About 66 core methods returning enumerators would have a lazy size, like each_slice, permutation or lazy.take.

A few would have size return nil:
Array#{r}index, {take|drop}_while
Enumerable#find{_index}, {take|drop}_while
IO: all methods

Sized enumerators can also be created naturally by providing a block to to_enum/enum_for or a lambda to Enumerator.new.

Example for to_enum:

class Integer
def composition
yield [] if zero?
downto(1) do |i|
(self - i).composition do |comp|
yield [i, *comp]
end
end
end
end

4.composition.to_a
# => [[4], [3, 1], [2, 2], [2, 1, 1], [1, 3], [1, 2, 1], [1, 1, 2], [1, 1, 1, 1]]
42.composition.size # => 2199023255552

Example for Enumerator.new:

def lazy_product(*enums)
sizer = ->{
enums.inject(1) do |product, e|
break if (size = e.size).nil?
product * size
end
}
Enumerator.new(sizer) do |yielder|
# ... generate combinations
end
end

lazy_product(1..4, (1..3).each_cons(2)).size # => 8
lazy_product(1..4, (1..3).cycle).size # => Float::INFINITY

• enumerator.c (enumerator_initialize): Warn when using deprecated form [Feature #6636]

• enumerator: New method #size; constructor accepts size
[Feature #6636]

• include/ruby/intern.h: RETURN_SIZED_ENUMERATOR for support of
sized enumerators

• enumerator.c (obj_to_enum): Have #to_enum accept a block [Feature #6636]
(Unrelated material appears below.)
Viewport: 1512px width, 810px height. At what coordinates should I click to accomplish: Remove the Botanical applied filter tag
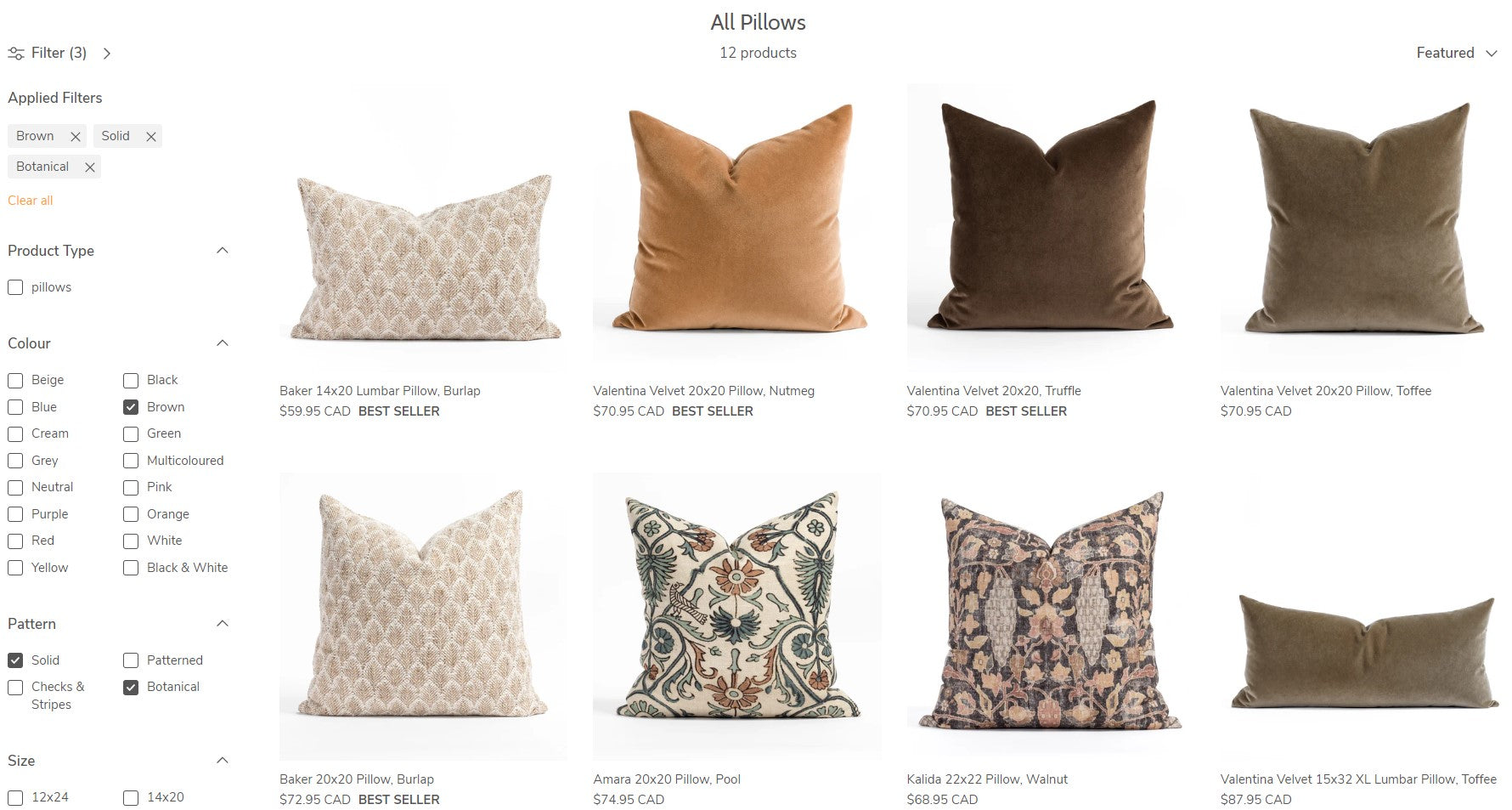click(89, 167)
• enumerator.c: Support #size for enumerators created from enumerators [Feature #6636]

• array.c: Support for Enumerator#size in trivial cases: each, each_index, reverse_each, sort_by, collect, collect!, select, select!, keep_if, reject, reject!, delete_if [Feature #6636]

• array.c (rb_ary_permutation): Support for Array#permutation.size [Feature #6636]
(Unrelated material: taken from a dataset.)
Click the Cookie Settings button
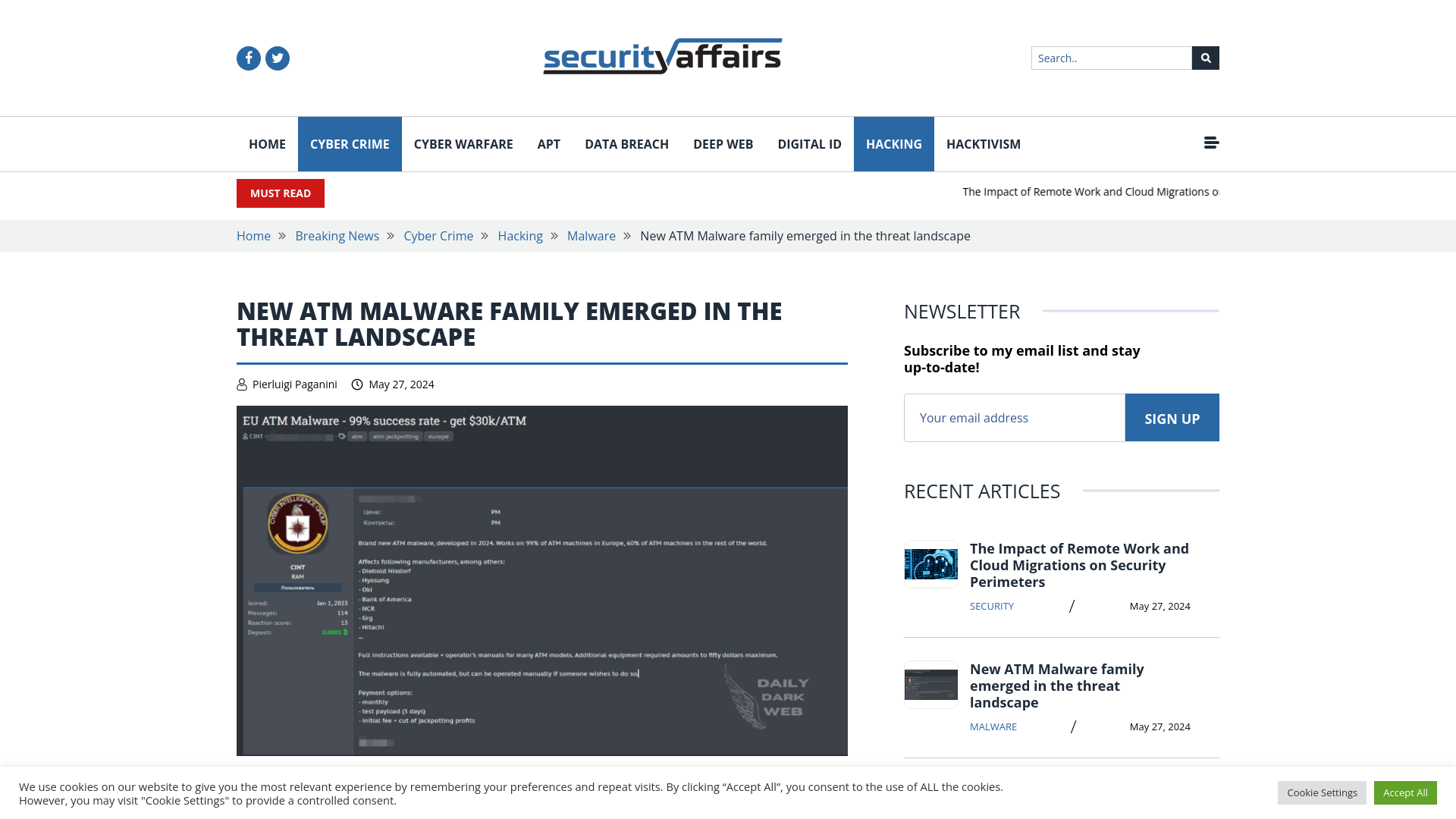1456x819 pixels. [1322, 792]
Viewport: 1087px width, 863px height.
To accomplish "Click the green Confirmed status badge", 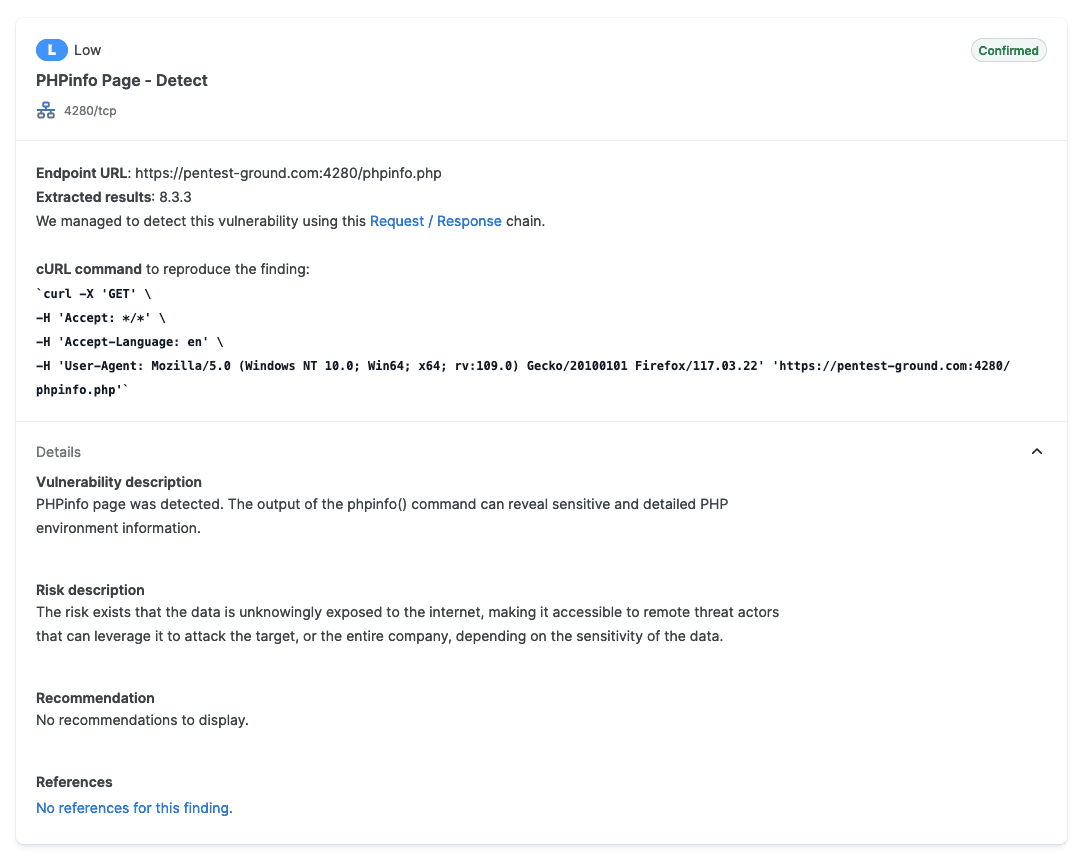I will [x=1008, y=51].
• array.c (rb_ary_combination): Support for Array#combination.size [Feature #6636]

• array.c (rb_ary_repeated_permutation): Support for repeated_permutation.size [Feature #6636]
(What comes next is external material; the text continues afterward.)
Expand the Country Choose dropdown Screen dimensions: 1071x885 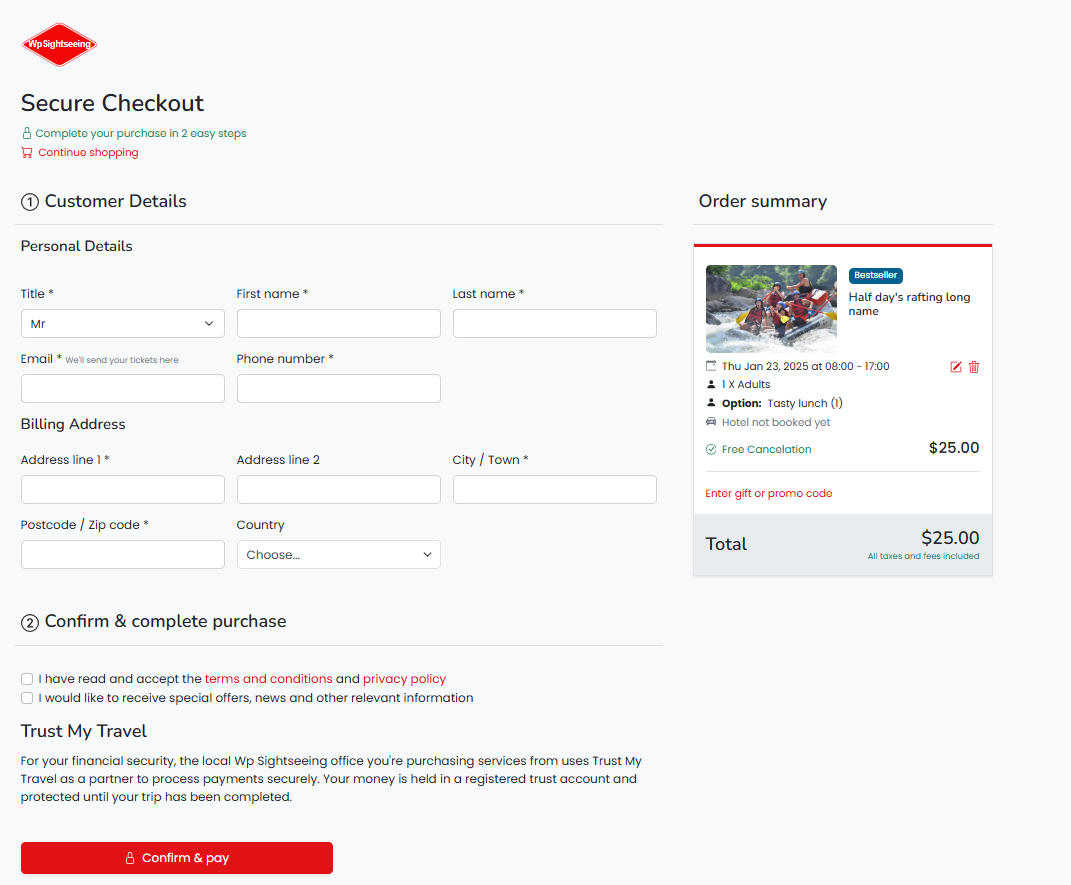[x=339, y=554]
• array.c (rb_ary_repeated_combination): Support for repeated_combination.size [Feature #6636]

• array.c (rb_ary_cycle): Support for Array#cycle.size [Feature #6636]

• vm_eval.c (rb_f_loop): Support for loop.size [Feature #6636]

• enum.c: Support for enumerators created by Enumerable with forwarding: find_all, reject, ... [Feature #6636]

• enum.c (enum_each_slice): Support for Enumerable#each_slice.size [Feature #6636]

• enum.c (enum_each_cons): Support for Enumerable#each_cons.size [Feature #6636]

• enum.c (enum_cycle): Support for Enumerable#cycle.size [Feature #6636]

• hash.c: Support for enumerators created by Hash: delete_if, reject!, ... [Feature #6636]

• hash.c: Support for enumerators created by ENV: each, each_value, ... [Feature #6636]

• struct.c: Support for Struct's enumerators #size [Feature #6636]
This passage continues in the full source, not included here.